An access review is a structured check of who has access to a system or resource and whether that access is still appropriate.
An access review is a structured check of who has access to a system or resource and whether that access is still appropriate. In plain language, it is the process of looking at existing permissions and deciding whether each person or account should still have them.
Access review matters because permissions tend to accumulate over time. People change roles, projects end, contractors leave, and temporary access often becomes permanent unless someone checks it.
It also matters because access is one of the clearest places where security, operations, and compliance meet. Reviews help enforce Least Privilege, identify stale entitlements, and make it easier to explain who can reach sensitive systems and why.
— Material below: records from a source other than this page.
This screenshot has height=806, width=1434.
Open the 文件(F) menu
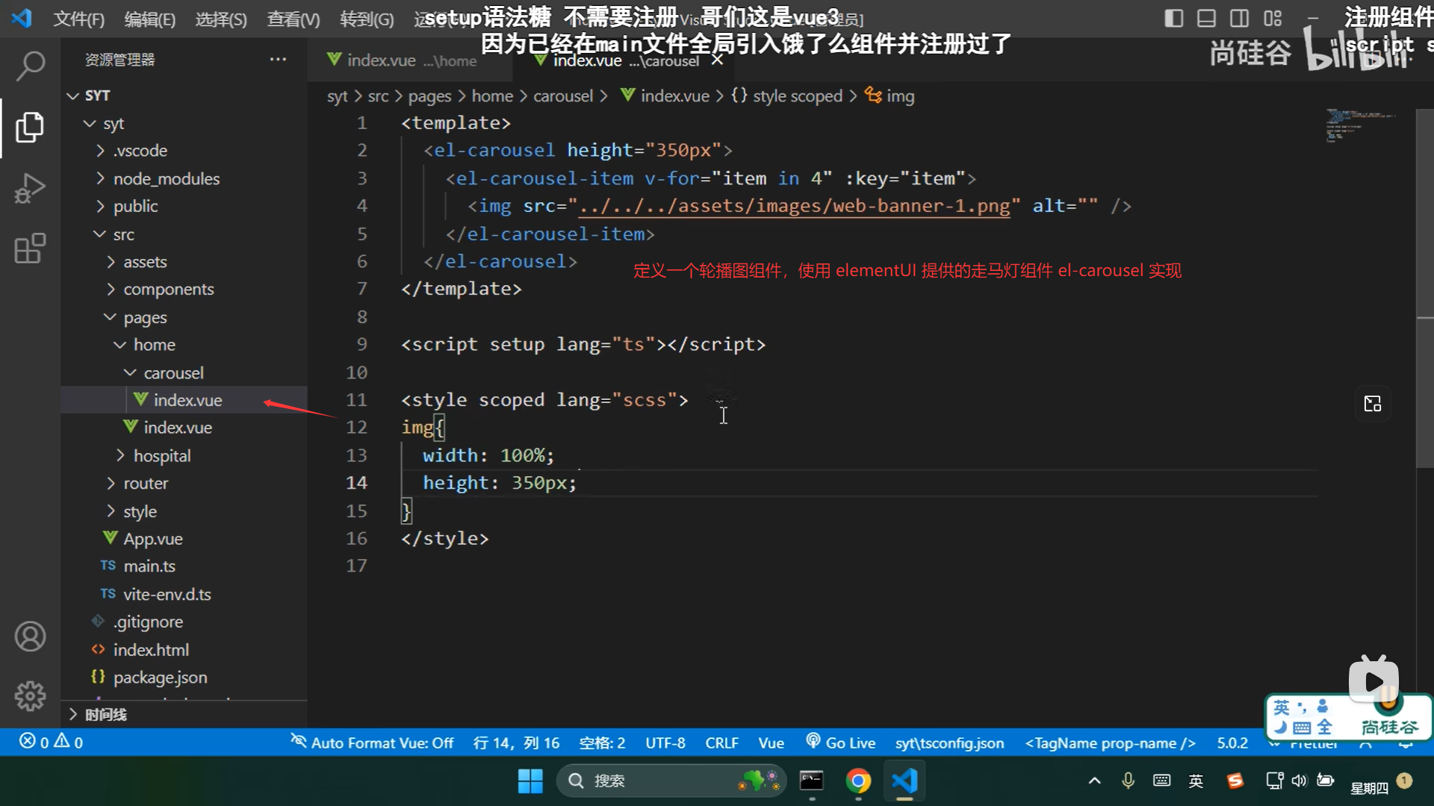78,19
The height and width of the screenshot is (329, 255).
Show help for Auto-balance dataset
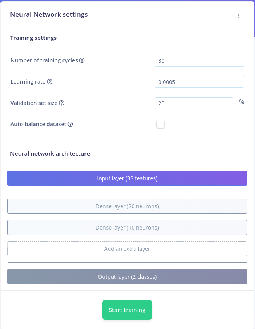coord(71,124)
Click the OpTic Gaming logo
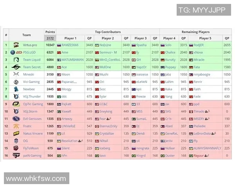This screenshot has width=235, height=188. pyautogui.click(x=16, y=104)
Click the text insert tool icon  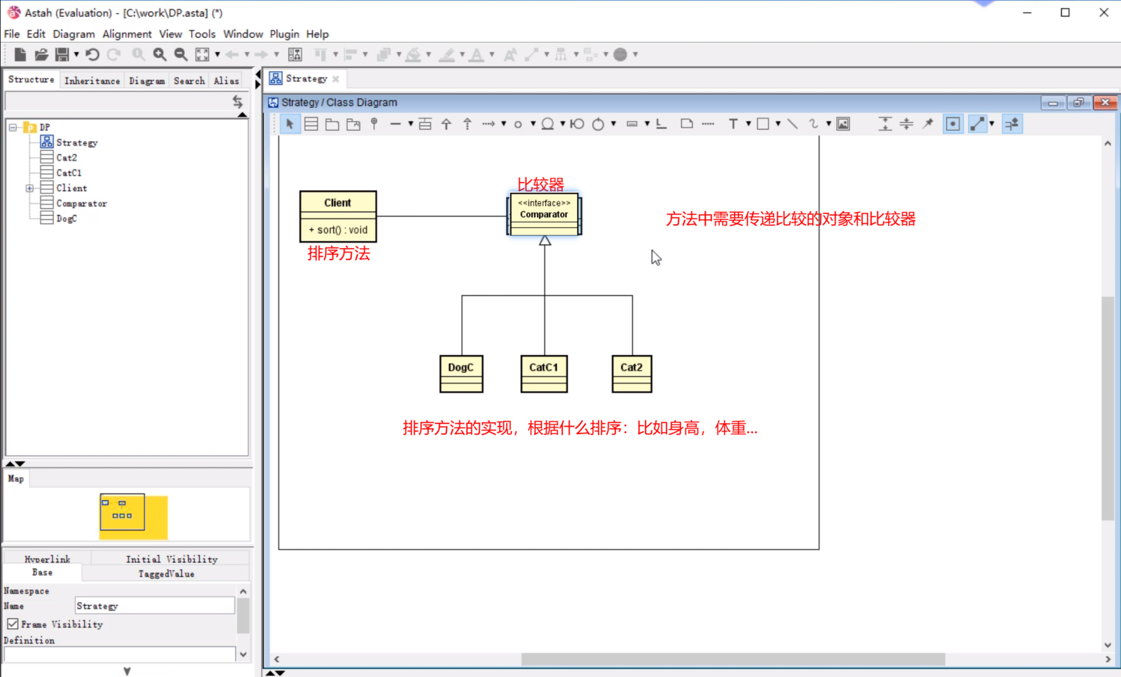point(732,123)
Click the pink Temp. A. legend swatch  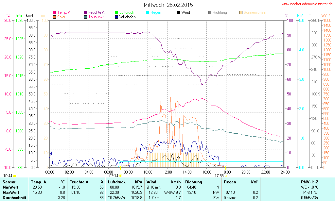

Access review appears in Identity Lifecycle programs, privileged access oversight, SaaS administration, financial-system governance, and regulated environments that require periodic evidence of control.
Teams connect it to Role-Based Access Control, Privileged Access Management, Segregation of Duties, and Identity Governance and Administration because those terms all help answer the same core question: who should have access, under what conditions, and for how long.
A company runs a quarterly access review for its finance systems. Managers receive a list of users, roles, and approvals tied to their teams. They confirm which people still need access, remove people who changed jobs, and flag any combinations of permissions that create separation-of-duties problems.
Access review is not the same as authentication. Authentication checks whether someone can prove who they are during sign-in. Access review checks whether the access they already have should continue to exist at all.
It is also different from provisioning. Provisioning grants or changes access. Access review evaluates whether existing access should remain, be reduced, or be removed.